In Geiger, the tenant under the lease was Green Haven, a state-licensed marijuana grower.  The lease prohibited Green Haven from using the land for any purpose other than growing marijuana.  The UST took the position that the lease to Green Haven violated the provisions of the CSA and moved to dismiss the Debtors’ cases for cause by alleging gross mismanagement of the estate.  The motion was denied without prejudice, however, because the Debtors asserted that they were able to propose a plan that specifically rejected the Green Haven lease.

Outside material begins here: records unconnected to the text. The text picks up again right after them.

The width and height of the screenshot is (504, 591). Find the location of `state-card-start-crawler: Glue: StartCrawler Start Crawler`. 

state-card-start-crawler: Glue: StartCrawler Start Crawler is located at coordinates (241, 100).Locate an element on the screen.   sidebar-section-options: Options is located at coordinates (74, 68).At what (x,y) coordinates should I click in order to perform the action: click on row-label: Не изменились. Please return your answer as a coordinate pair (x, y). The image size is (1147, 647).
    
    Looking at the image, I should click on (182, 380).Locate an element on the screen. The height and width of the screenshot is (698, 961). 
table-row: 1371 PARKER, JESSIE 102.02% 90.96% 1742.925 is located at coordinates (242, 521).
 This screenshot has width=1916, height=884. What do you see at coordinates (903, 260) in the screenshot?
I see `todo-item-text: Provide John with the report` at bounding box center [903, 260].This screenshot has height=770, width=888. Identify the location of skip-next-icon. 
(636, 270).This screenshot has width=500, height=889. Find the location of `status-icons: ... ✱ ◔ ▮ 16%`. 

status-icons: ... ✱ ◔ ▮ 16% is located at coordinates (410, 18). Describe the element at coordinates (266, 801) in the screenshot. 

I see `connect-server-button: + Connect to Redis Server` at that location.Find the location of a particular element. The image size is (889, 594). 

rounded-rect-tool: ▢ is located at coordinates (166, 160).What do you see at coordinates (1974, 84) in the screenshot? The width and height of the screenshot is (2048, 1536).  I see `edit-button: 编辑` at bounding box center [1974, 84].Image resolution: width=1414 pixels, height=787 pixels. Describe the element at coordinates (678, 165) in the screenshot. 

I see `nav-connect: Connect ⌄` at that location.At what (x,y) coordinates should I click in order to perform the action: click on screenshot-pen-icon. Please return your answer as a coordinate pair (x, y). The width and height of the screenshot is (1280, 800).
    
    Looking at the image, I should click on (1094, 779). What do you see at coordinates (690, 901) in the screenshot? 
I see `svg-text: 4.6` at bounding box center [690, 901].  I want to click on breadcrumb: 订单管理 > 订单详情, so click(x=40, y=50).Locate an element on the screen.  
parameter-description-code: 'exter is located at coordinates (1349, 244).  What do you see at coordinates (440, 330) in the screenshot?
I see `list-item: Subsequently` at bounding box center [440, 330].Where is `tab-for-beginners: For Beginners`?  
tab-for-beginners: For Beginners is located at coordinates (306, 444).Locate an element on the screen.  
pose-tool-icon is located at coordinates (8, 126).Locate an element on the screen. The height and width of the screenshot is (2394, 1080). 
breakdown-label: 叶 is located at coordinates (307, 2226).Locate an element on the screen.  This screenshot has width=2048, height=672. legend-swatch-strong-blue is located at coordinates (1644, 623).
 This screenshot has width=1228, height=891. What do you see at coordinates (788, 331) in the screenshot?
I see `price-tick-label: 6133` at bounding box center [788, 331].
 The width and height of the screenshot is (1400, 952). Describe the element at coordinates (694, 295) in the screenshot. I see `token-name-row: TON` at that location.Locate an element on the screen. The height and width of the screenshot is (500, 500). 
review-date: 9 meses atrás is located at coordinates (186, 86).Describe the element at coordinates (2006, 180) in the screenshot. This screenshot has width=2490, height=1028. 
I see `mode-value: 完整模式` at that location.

That is exactly what happened.  The Debtors subsequently moved to reject the Green Haven lease and filed an amended plan of reorganization that did not depend at all on the continuation of the Green Haven lease or revenue generated from the tenant’s marijuana business.  The UST nonetheless objected to the amended plan, arguing that it violated Section 1129(a)(3) of the Bankruptcy Code, which requires a plan to be “proposed in good faith and not by any means forbidden by law.”  The UST argued that “any confirmation order and related plan injunction entered in this case would tacitly promote ongoing criminal conduct” regardless of the rejection of the Green Haven lease, and the plan was therefore proposed by a means forbidden by law.  The bankruptcy court rejected the UST’s argument and confirmed the amended plan, ruling that, while it must consider whether a plan is premised on known illegal behavior, there was no such behavior because the Green Haven lease had been rejected and all payments under the amended plan would be made from non-marijuana business income.

On appeal, the UST argued that, under the plain meaning of Section 1129(a)(3), a court “cannot confirm a plan whose substance envisions or perpetuates illegal activity.”  The district court rejected this broad interpretation, ruling that “envision” and “perpetuate” both go beyond the scope of the phrase “by any means forbidden by law” and would, in effect, turn the bankruptcy court into a regulatory or criminal court.  Instead, the court held that, at most, Section 1129(a)(3) allows the bankruptcy court to limit its review to the four corners of the plan in order to ensure that the plan does not depend upon any known violation of the law.  Because the Green Haven lease had already been rejected and distributions were not based upon revenue generated from the tenant’s marijuana business, the amended plan was not based upon illegal activity and did not violate Section 1129(a)(3).  For these reasons, the district court affirmed the confirmation of the amended plan.

It is too soon for those doing business with legal marijuana businesses to celebrate.  The district court would likely have reached a different result if the Debtors were still leasing property to Green Haven or if the plan was otherwise based upon a known illegal activity.  Nonetheless, the court’s decision demonstrates that simply engaging in business with a legal marijuana business is not a per se bar against accessing the bankruptcy courts.  A debtor would need to cleanse itself from the “taint” of a legal marijuana business, whether by rejecting the relevant contract or lease or by proposing a plan that is no way dependent upon marijuana-related income or some other known illegal activity.  This is indeed a small step for those doing business with marijuana businesses, but the court’s decision in Geiger may be the start of chipping away at what some people see as the UST’s draconian marijuana position.  However, the national political landscape regarding the legalization of marijuana is continually changing, with Attorney General Jeff Sessions having recently rescinded memoranda from the Obama administration that had adopted a policy of not interfering with state laws favorable to marijuana use.  Businesses must not only keep a sharp eye on the legal landscape regarding these issues, but on the political landscape as well as we begin to grapple with what could be a highly profitable and competitive emerging business industry.